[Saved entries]
▬▬▬
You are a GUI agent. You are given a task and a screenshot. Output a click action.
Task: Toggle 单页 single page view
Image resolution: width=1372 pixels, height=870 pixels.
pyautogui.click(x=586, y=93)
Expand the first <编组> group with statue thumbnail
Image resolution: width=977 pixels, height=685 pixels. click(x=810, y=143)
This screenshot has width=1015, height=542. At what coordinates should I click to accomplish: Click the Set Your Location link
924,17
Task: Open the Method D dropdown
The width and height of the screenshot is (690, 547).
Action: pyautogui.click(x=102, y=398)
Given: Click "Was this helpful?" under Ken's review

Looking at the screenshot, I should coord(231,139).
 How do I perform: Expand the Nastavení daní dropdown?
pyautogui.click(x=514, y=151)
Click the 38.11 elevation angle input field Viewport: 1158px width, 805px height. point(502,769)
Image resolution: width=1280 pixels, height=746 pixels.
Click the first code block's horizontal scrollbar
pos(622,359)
▬▬▬
● Work to be completed: Line by line, copy the entries above exactly as they appear.

● Response area:
You are a GUI agent. You are given a task and a screenshot. Output a click action.
Task: Toggle 单页 single page view
Image resolution: width=1372 pixels, height=870 pixels.
pyautogui.click(x=586, y=93)
Expand the first <编组> group with statue thumbnail
Image resolution: width=977 pixels, height=685 pixels. click(x=810, y=143)
This screenshot has width=1015, height=542. At what coordinates should I click to accomplish: Click the Set Your Location link
924,17
Task: Open the Method D dropdown
The width and height of the screenshot is (690, 547).
Action: pyautogui.click(x=102, y=398)
Given: Click "Was this helpful?" under Ken's review

Looking at the screenshot, I should coord(231,139).
 How do I perform: Expand the Nastavení daní dropdown?
pyautogui.click(x=514, y=151)
Click the 38.11 elevation angle input field Viewport: 1158px width, 805px height. point(502,769)
Image resolution: width=1280 pixels, height=746 pixels.
Click the first code block's horizontal scrollbar
pos(622,359)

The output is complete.